:: Supplied records ::

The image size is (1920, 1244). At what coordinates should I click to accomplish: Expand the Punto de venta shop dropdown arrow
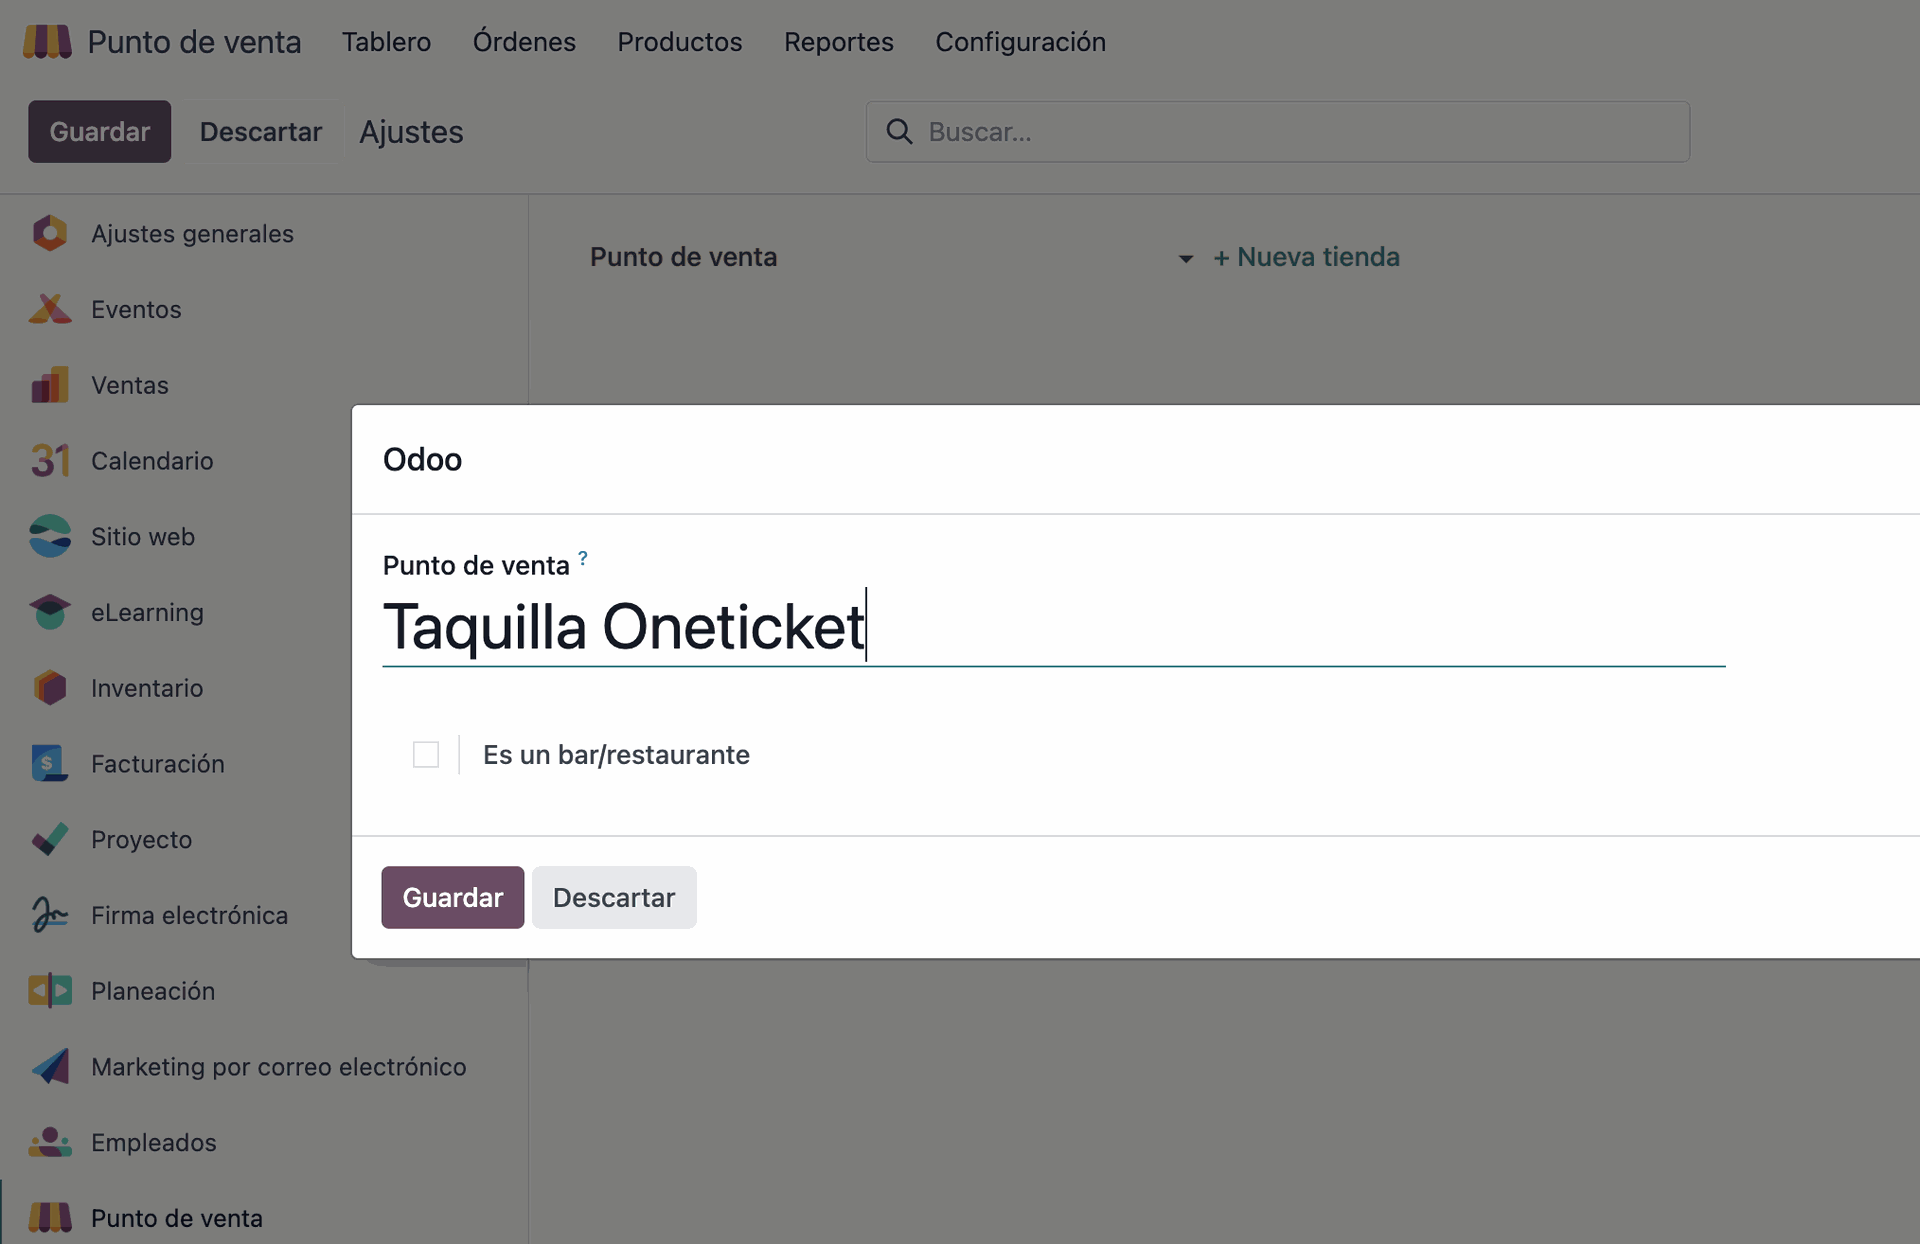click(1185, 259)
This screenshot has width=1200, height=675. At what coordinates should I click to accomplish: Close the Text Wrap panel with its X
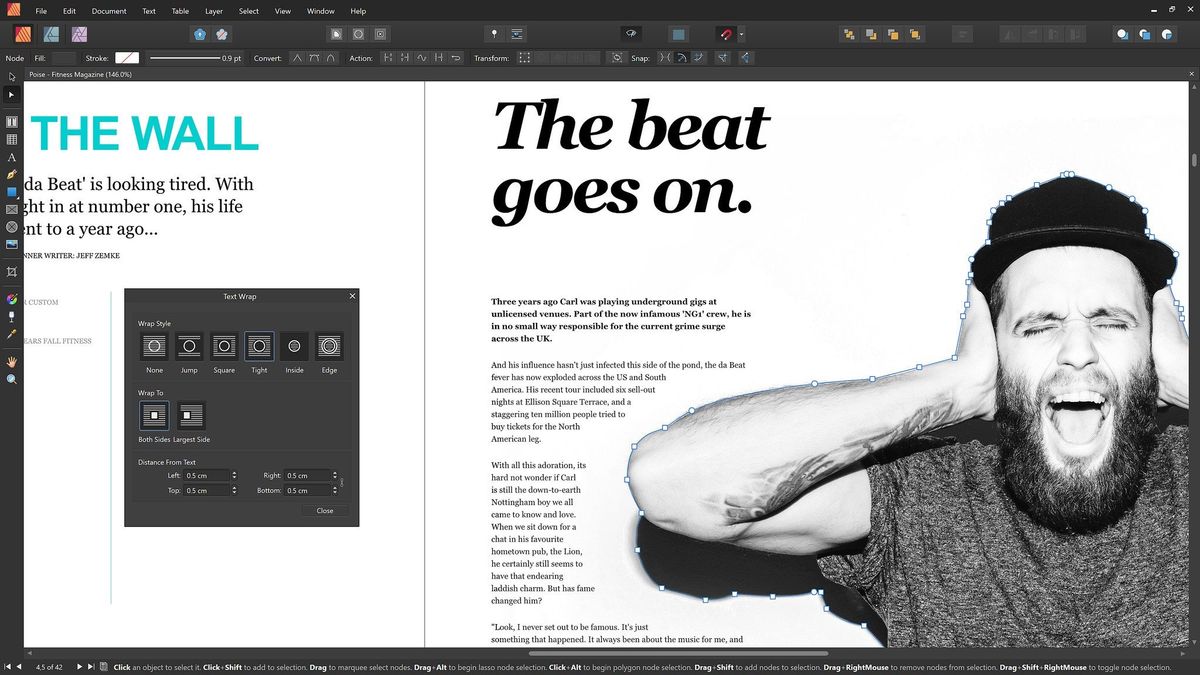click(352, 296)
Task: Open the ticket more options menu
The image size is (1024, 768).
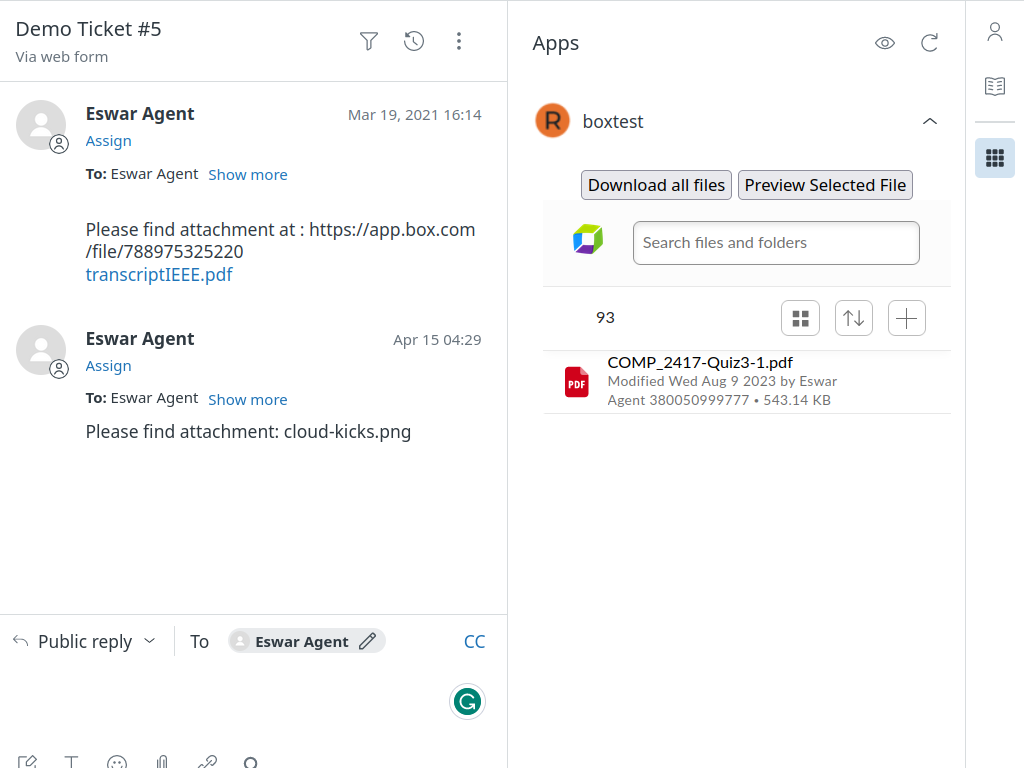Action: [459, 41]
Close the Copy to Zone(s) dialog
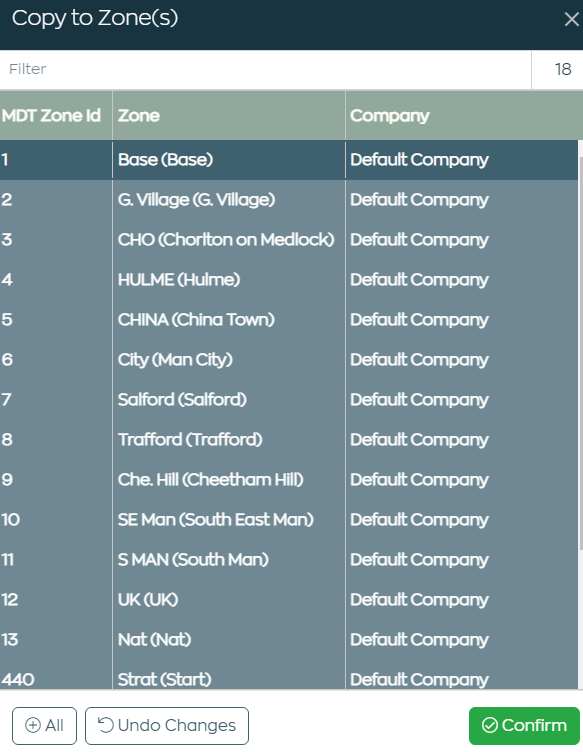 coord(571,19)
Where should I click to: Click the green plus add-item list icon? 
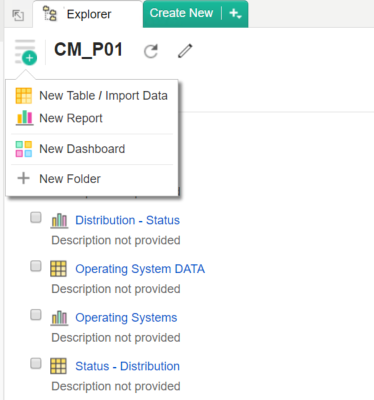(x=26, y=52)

:::

Exercise directions: Output the material above as a two-column CSV with the header columns "prompt" and "answer," one row for each text and its answer. Put each value in a single quoted field with line breaks replaced by spaces, and leave out the pictures.

Problem solution:
prompt,answer
"The image size is (1920, 1244). At what coordinates should I click to accomplish: Expand the Punto de venta shop dropdown arrow","click(1185, 259)"
"This screenshot has width=1200, height=675. At what coordinates should I click to accomplish: Close the Text Wrap panel with its X","click(352, 296)"
"Task: Open the ticket more options menu The image size is (1024, 768).","Action: [459, 41]"
"Close the Copy to Zone(s) dialog","coord(571,19)"
"Where should I click to: Click the green plus add-item list icon?","(x=26, y=52)"